» **Do this**
Rewrite the entries from the line containing "Viewport: 567px width, 385px height." down through the line containing "point(41,317)", replacing "Eraser" with "Brush" and leaving everything else unchanged.

* Start *

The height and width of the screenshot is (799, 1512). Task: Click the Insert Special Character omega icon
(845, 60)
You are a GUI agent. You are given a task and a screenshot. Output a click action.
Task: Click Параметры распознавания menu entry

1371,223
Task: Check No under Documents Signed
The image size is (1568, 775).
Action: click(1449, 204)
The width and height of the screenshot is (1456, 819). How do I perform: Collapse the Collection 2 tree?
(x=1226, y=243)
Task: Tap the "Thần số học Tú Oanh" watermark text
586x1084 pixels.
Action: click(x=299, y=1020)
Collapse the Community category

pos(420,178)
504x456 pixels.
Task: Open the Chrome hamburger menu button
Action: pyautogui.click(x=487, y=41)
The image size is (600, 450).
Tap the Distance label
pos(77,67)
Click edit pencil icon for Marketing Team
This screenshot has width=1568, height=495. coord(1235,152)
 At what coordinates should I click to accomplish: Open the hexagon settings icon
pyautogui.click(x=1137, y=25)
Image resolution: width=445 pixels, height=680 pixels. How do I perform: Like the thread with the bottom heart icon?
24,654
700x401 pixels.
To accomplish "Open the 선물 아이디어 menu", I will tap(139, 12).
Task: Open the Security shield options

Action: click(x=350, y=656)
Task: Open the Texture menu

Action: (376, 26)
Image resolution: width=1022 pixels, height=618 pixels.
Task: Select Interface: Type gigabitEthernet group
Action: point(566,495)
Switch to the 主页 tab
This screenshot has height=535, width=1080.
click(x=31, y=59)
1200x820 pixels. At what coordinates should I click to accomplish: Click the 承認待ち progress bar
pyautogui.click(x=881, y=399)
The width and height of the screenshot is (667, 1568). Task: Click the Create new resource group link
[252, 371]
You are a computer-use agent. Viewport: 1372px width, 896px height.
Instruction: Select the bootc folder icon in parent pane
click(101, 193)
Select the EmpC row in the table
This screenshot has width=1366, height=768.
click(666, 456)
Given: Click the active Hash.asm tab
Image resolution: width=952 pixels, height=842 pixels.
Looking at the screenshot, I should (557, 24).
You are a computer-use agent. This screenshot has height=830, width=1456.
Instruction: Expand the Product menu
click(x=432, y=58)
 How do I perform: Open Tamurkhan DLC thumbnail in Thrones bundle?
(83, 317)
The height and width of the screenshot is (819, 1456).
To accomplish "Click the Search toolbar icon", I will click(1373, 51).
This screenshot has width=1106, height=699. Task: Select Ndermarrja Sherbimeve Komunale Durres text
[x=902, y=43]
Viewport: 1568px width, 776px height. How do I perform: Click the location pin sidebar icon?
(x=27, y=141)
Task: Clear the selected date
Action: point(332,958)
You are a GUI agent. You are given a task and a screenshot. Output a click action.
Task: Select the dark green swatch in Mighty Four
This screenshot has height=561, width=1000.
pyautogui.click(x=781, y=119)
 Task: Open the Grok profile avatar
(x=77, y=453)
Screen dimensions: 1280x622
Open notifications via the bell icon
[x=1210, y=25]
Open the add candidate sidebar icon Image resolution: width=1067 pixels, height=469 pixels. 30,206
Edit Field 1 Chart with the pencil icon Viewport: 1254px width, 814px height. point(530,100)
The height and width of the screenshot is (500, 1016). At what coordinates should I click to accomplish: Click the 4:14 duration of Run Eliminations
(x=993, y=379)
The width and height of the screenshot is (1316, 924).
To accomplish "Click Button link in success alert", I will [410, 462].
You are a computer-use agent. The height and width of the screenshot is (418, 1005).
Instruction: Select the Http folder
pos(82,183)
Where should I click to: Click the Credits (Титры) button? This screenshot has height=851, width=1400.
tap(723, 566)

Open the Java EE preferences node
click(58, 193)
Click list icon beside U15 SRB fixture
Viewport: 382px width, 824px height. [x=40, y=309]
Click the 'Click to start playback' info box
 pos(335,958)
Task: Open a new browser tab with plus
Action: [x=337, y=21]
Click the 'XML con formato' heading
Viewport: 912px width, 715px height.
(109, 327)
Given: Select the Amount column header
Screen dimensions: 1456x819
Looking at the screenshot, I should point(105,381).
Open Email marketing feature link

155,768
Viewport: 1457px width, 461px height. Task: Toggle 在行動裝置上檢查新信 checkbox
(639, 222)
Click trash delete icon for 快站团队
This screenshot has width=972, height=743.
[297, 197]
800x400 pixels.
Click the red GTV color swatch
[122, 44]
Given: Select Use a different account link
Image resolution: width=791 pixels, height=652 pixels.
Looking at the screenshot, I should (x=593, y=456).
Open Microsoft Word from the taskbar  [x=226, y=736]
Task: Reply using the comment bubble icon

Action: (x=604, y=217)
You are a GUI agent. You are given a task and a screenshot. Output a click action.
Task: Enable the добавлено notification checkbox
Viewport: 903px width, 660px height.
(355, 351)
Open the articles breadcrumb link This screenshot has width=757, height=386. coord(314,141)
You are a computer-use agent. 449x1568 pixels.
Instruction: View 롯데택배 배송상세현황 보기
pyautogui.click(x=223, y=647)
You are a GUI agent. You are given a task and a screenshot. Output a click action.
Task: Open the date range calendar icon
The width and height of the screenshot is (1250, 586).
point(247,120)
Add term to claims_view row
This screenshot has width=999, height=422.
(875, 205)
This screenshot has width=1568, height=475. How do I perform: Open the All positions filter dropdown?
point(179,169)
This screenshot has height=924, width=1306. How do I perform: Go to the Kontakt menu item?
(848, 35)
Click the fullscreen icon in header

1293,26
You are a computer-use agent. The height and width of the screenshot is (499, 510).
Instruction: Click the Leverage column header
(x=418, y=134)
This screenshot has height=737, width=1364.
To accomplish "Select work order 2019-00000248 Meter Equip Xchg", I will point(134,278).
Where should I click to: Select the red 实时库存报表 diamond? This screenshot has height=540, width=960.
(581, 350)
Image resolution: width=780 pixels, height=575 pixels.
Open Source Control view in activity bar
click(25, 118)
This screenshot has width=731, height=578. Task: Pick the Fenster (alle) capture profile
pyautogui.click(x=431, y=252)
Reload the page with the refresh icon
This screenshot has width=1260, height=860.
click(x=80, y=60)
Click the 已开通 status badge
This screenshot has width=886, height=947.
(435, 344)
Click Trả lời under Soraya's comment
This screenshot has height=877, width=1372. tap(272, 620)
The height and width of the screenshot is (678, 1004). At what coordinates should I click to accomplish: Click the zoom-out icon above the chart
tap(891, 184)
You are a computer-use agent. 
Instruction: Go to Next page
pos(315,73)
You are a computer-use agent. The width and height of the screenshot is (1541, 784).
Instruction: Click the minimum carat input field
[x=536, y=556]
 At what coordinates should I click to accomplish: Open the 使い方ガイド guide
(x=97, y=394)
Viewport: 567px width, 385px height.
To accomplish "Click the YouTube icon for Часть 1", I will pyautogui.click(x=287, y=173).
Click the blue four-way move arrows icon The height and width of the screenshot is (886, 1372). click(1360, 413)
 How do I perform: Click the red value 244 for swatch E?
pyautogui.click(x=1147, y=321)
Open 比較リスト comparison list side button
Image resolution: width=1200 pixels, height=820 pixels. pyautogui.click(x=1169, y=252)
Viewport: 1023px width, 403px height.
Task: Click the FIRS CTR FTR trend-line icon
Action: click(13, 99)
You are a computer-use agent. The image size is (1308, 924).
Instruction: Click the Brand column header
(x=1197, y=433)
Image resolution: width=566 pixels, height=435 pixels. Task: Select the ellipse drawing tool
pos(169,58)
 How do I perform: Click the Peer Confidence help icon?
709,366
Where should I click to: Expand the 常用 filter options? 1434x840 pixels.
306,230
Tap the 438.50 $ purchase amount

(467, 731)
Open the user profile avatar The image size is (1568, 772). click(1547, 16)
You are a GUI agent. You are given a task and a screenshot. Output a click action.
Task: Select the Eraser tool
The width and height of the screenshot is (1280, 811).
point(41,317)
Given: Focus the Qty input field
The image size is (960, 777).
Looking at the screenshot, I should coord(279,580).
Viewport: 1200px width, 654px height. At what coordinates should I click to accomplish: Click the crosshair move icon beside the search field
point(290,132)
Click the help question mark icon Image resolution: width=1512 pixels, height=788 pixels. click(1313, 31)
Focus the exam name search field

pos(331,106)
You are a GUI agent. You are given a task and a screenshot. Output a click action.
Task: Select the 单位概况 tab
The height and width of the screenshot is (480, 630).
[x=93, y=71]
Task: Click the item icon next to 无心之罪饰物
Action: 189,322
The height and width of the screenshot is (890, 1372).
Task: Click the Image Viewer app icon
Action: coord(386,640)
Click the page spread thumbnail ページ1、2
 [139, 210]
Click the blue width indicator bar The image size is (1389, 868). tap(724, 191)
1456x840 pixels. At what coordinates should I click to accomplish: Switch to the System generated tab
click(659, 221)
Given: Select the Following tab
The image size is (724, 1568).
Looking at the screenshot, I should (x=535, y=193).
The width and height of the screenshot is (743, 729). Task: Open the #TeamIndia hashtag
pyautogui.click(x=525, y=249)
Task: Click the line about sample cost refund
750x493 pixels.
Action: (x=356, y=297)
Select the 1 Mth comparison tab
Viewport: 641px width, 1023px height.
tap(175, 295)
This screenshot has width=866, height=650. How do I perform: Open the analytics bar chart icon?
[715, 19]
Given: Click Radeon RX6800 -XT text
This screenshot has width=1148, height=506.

* End *

» **Result for this exercise**
Viewport: 567px width, 385px height.
To accomplish "Click the YouTube icon for Часть 1", I will pyautogui.click(x=287, y=173).
Click the blue four-way move arrows icon The height and width of the screenshot is (886, 1372). click(1360, 413)
 How do I perform: Click the red value 244 for swatch E?
pyautogui.click(x=1147, y=321)
Open 比較リスト comparison list side button
Image resolution: width=1200 pixels, height=820 pixels. pyautogui.click(x=1169, y=252)
Viewport: 1023px width, 403px height.
Task: Click the FIRS CTR FTR trend-line icon
Action: click(13, 99)
You are a computer-use agent. The image size is (1308, 924).
Instruction: Click the Brand column header
(x=1197, y=433)
Image resolution: width=566 pixels, height=435 pixels. Task: Select the ellipse drawing tool
pos(169,58)
 How do I perform: Click the Peer Confidence help icon?
709,366
Where should I click to: Expand the 常用 filter options? 1434x840 pixels.
306,230
Tap the 438.50 $ purchase amount

(467, 731)
Open the user profile avatar The image size is (1568, 772). click(1547, 16)
You are a GUI agent. You are given a task and a screenshot. Output a click action.
Task: Select the Brush tool
The width and height of the screenshot is (1280, 811).
point(41,317)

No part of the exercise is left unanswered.